*Aim of the exercise*.
Express the lines of the listing between the line holding "pixels, height=1597 pixels." and the line holding "at that location.", inclusive, as a numbered list, leaving out blank lines.

*Provided data*.
>> START

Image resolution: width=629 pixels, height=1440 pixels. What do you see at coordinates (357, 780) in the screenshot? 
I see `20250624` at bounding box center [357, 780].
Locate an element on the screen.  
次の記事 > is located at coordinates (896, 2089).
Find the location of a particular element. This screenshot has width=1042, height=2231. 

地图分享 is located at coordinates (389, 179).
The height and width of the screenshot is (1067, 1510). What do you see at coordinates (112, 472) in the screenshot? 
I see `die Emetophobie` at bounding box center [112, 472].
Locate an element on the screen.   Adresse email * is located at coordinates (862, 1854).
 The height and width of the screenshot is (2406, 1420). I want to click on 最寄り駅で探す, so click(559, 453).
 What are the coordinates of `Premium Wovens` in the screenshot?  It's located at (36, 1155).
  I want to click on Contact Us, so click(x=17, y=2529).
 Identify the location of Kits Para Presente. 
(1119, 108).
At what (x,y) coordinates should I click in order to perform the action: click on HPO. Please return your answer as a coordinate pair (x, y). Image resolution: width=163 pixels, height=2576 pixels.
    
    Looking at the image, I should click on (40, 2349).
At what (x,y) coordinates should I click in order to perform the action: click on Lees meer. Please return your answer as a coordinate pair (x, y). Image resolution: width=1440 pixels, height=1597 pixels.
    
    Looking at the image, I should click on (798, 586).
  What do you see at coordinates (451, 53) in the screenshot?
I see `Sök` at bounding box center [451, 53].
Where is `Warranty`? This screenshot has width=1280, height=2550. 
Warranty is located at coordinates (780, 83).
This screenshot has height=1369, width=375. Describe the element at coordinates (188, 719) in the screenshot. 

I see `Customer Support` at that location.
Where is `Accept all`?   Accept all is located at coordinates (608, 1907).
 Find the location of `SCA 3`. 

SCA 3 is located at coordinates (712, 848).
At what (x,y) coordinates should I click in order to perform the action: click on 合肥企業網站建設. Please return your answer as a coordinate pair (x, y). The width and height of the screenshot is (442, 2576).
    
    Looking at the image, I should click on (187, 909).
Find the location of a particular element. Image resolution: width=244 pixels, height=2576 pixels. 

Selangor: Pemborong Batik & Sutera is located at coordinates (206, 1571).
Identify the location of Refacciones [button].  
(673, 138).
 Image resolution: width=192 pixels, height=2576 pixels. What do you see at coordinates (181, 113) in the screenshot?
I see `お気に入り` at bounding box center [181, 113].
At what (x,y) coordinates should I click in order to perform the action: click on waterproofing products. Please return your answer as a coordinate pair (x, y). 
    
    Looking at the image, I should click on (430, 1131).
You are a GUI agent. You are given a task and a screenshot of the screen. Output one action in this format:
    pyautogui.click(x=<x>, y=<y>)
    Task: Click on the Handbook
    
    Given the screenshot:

>> END

*Output for this exercise*.
1. At what (x,y) coordinates should I click in order to perform the action: click on Lees meer. Please return your answer as a coordinate pair (x, y). Image resolution: width=1440 pixels, height=1597 pixels.
2.     Looking at the image, I should click on (798, 586).
3.   What do you see at coordinates (451, 53) in the screenshot?
4. I see `Sök` at bounding box center [451, 53].
5. Where is `Warranty`? This screenshot has width=1280, height=2550. 
6. Warranty is located at coordinates (780, 83).
7. This screenshot has height=1369, width=375. Describe the element at coordinates (188, 719) in the screenshot. 
8. I see `Customer Support` at that location.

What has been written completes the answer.